__Task details__. No picture belongs in the answer, which must hold exactly the lines from the one with "Where should I" through the final line below.

__Input data__.
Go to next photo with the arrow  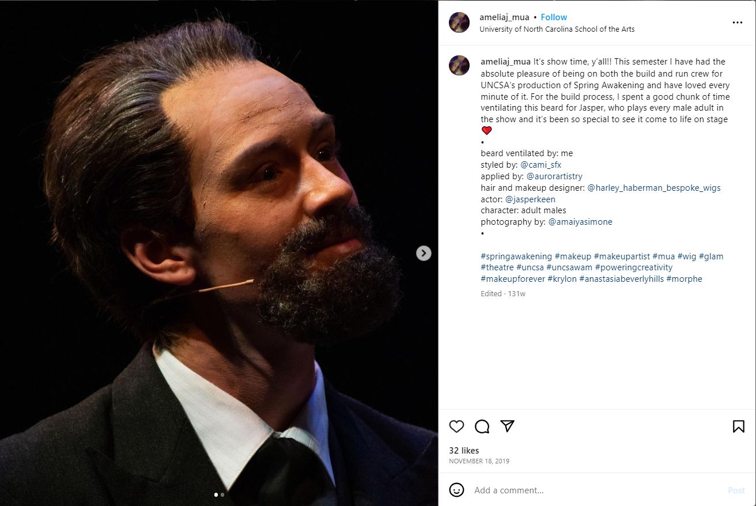(424, 253)
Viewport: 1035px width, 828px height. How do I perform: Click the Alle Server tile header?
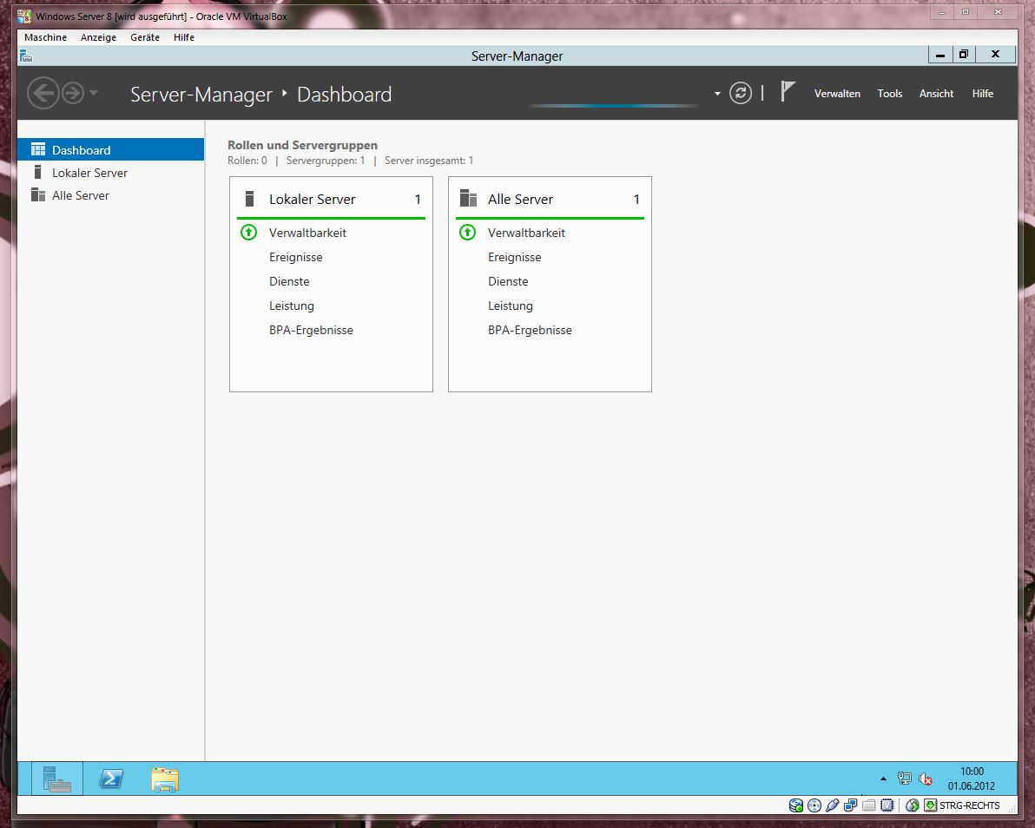click(x=520, y=200)
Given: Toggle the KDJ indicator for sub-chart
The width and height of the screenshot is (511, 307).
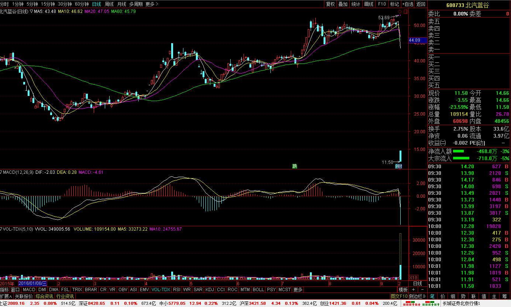Looking at the screenshot, I should pos(210,290).
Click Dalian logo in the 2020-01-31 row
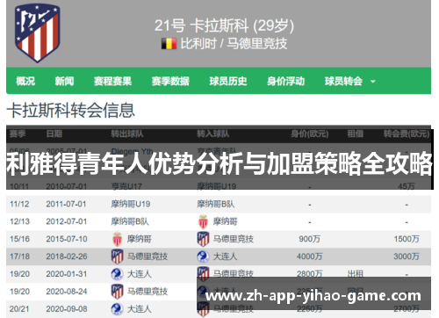Viewport: 439px width, 318px height. tap(117, 274)
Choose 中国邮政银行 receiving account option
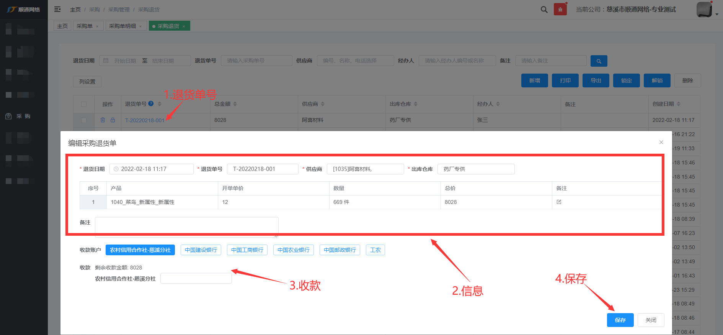Screen dimensions: 723x335 pyautogui.click(x=339, y=250)
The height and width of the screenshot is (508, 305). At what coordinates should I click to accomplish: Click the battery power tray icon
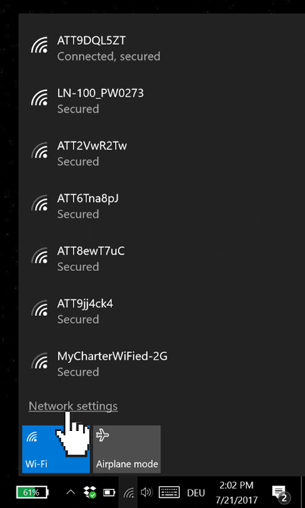pos(109,493)
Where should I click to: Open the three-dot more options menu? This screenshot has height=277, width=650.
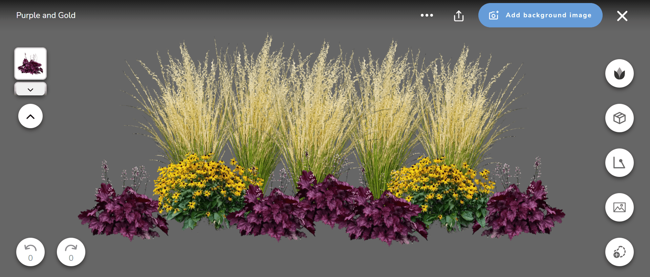click(427, 15)

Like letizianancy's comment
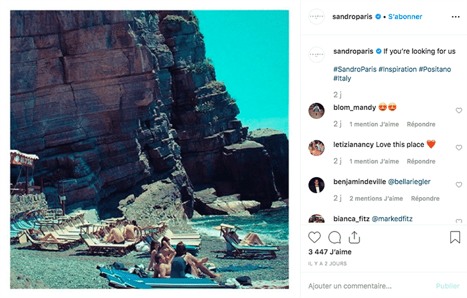459,148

__Result for this exercise__.
Where should I click to: Open the three-dot more options menu? This screenshot has height=277, width=650.
click(427, 15)

Like letizianancy's comment
459,148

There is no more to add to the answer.